From the comparison of the respective heavy metal concentrations in the starting solution (C _Me , ₀ ) and in the resulting filtrate after the single-stage ultrafiltration treatment of the homogenized volume flow, precise information can be obtained

both on the achieved sorption or heavy metal uptake rates in mg Me ¹¹ Vg BTS and over limit concentrations, dio in particular in toxic metals such as mercury, are of extraordinary importance derived.

Microorganism: Acetobacter methanolicus (MB58) IMET 8346 Cultivation, Biosorption and Biomass Separation as described above Type of solution: Model solution Heavy metal ion: Mo ²⁺

Process parameters of biosorption

pH = 1.6

t = 10min

Cbts = 2.5g BTS / l

T = 2O ⁰ C

C _Mo = 136 mg / l

Proven sorption rate: 68mg Mo ² Vg BTS uptake rate: 50% of the Mo ^{2+ of} the starting solution

Example 2 Microorganism: Methylobacillus p. M 127IMET 11070 Cultivation, biosorption and biomass separation analog Ex 1 type of solution, metal ion to be sorbed and Parameter setting analogous to example 1

Proven Sorption Rate: 99mg Mo ² Vg DTS

Acquisition rate: 73% of the Mo ^{2+ of} the starting solution Example 3 Microorganism: Acetobacter methanolicus (MB58) IMET B Cultivation, Biosorption and Biomass Separation analog Ex. Type of solution: Model solution Metal ion: Co ²⁺ Process parameters in the biosorption

pH = 3.5

t = 10min Cbts = 3.5g BTS / 1

T = 17 ⁰ C Cco = 583 mg / l

Proven sorption rate: 396mg Co ² Vg BTS uptake rate: 68% of the Co ^{2+ of} the starting solution

Example 4 Microorganism: Methylobacillus p.
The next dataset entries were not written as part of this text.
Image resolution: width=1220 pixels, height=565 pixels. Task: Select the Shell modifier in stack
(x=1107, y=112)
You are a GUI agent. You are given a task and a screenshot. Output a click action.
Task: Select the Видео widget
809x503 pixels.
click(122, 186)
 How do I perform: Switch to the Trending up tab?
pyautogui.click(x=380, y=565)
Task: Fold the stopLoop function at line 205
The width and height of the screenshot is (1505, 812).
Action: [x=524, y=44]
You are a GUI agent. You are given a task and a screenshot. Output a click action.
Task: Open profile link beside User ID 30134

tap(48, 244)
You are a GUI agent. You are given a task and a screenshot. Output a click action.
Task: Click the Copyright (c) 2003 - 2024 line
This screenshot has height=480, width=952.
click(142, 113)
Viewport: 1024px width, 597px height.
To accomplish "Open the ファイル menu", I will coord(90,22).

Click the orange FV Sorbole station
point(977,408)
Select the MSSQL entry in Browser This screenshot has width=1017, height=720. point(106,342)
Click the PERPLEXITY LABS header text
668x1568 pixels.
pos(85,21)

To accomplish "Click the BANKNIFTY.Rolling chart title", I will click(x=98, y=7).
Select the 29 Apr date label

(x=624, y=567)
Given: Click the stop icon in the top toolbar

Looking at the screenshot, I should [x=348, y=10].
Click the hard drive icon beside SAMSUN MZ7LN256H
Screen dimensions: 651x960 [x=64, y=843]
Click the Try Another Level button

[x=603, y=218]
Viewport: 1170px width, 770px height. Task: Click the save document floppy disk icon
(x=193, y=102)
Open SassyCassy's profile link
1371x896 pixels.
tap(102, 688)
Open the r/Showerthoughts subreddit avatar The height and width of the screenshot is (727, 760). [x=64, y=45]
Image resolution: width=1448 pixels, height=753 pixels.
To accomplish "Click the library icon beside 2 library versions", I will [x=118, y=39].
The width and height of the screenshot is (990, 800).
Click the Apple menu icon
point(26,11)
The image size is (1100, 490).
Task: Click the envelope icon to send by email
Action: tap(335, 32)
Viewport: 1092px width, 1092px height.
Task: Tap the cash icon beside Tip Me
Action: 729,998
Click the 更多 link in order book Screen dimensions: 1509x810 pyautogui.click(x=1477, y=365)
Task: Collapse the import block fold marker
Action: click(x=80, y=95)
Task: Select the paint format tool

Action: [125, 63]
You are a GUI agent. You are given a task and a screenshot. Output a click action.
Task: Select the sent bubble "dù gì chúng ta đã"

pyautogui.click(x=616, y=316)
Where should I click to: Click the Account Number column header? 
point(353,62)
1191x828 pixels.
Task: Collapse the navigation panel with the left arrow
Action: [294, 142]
MB 127IMET11070 Cultivation, biosorption and biomass separation analogous to Example 1 Metal ion: Hg ²⁺ Process Parameters in Biosorption '"

pH = 4

t = 10min

Cbts = 2.54 g BTS / I

C _Hfl = 45mg Hg / l

T = 20 ^° C.

Proven scrub rate: 6-20mg Hg / g BTS uptake rate: up to 44% of the Hg of the starting solution

Claims (4)

1. A method for microwave heavy metal removal from waste water by sorption and accumulation of or in biomass at ambient temperature and atmospheric pressure in weakly basic to acidic range, characterized in that a set heavy metal waste stream V ₁ and a present in the aqueous phase controlled Biomassesuspensionastrom V ₂ continuously in be mixed with one another such that highly turbulent flow fields arise in the biosorption reactor and 1 g biomass dry substance is used per liter of mixture of V ₁ and V ₂ for heavy metal 10mg, so that heavy metals and heavy metal compounds in the order of greater than 6 mg per g of suspended biomass within a Time of a maximum of 10 minutes are bound and after subsequent solid-liquid separation with recirculation of at least one third of the separated heavy metal biomass laden the heavy metal content of the waste water below 0.05 mg heavy metal pr o liter of wastewater is lowered under maximum load of the biomass and the heavy metal is recovered by known work-up methods. 2. The method according to claim 1, characterized in that sorption and accumulation in the biosorption reactor in the pH range of 1.5 to 3 are performed. 3. The method according to claim 1 and 2, characterized by ι jß preferably microorganism strains of the genera Acetobacter, Methylbacillus, Yarrowia and mixed populations of the strains mentioned are used as biosorbents. 4. Arrangement for microwave heavy metal removal from waste water consisting of acid tank, Abwasserdeponiebehälter, Biosorptionreaktor and a device for solid-liquid separation, characterized in that the means for solid-liquid separation with the sorption reactor is coupled so that a bypass piping system at least one third of the separated heavy metal-loaded biomass controlled directly to the biomass suspension flow V ₂ or the head of the Biosorptionsreaktors is fed back.